## GIVEN EXERCISE 1
In the text about Google's page counts, how many pages were found when the test was run with a different chunk of code in the agent URLs?
## GIVEN EXERCISE 2
For each statement (a), (b) and (c), say whether it agrees with the text about Google's page counts, and quote the words of the text that decide it. (a) Google's system reduces the count to about 86,000 pages. (b) The first search turned up about 60,000 pages. (c) About 70,000 pages remain duplicates after Google's reduction.

## TEXT TO READ
________________________________________

And guess what I found?  Not 60,000 pages (the “overage” from the real count to the “pages found” count).  What I found was

509,000 pages found

Great.  Just great.

So what the heck is going on?

More tests.  This time, I ran it with a different chunk of code in those agent URLs.  And what did I get?

1.2 million pages found

Wow.  This was a complete mess.  And my first thought was – how could such completely insane variations exist?

Google – “We Do The Best We Can”

What turned out to be the problem was multi-layered.  At any given time, the GoogleBot attempts to crawl the site.  At a certain point, it’s just going to get tired of exploring a site, and run away, on to the next shiny object out there.  Especially when those agent pages are several layers down in the link chain.  Which means all the pages linked from there are also “technically” (but not really) even further down in the link chain.

And then even if some of those pages end up in the index, at some point, Google’s going to see “Hey this content is exactly the same as all this other content.”

And even though claims have been made (Thanks Matt!) that “Google does a pretty good job of figuring things out”, this is a great example of why that’s an imperfect system.  Essentially, along the way of processing all this data, the system’s going to choke.  And in this particular case, may even barf a little.

But overall, considering the fact that over a million “pages” are actually in their index, they’re able to pare it down by orders of magnitude, down to that 86,000 (still ridiculously over-counted) page range.

Good Enough Isn’t Good Enough

So Google’s system, without further guidance, is only able to pare it down to 86,000 pagers.  That still leaves 70,000 of those pages being duplicate.  Which means there’s a BIG problem still.

________________________________________

## DATASET
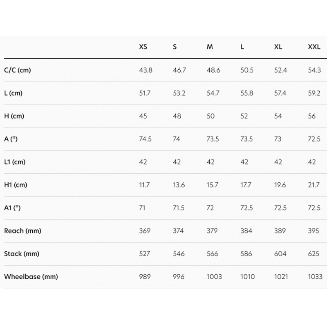Click the Stack (mm) row label
The width and height of the screenshot is (327, 327).
(22, 254)
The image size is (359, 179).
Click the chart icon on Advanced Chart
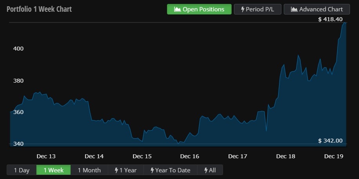294,9
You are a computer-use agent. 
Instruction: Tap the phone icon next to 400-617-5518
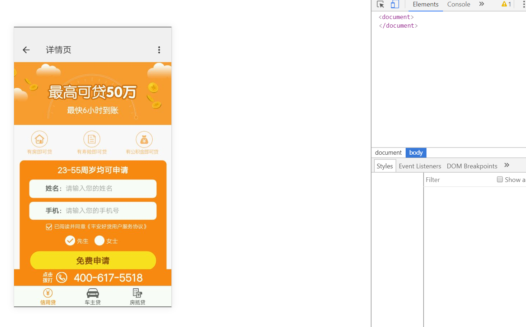61,277
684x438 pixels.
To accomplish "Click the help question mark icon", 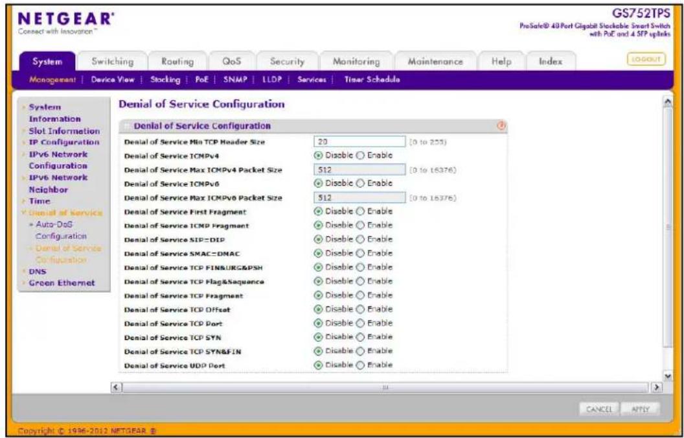I will point(501,126).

________________________________________

## WRITTEN SOLUTION 1
1.2 million pages

## WRITTEN SOLUTION 2
(a) Yes: "they’re able to pare it down by orders of magnitude, down to that 86,000 (still ridiculously over-counted) page range."
(b) No: "Not 60,000 pages" and "509,000 pages found"
(c) Yes: "That still leaves 70,000 of those pages being duplicate."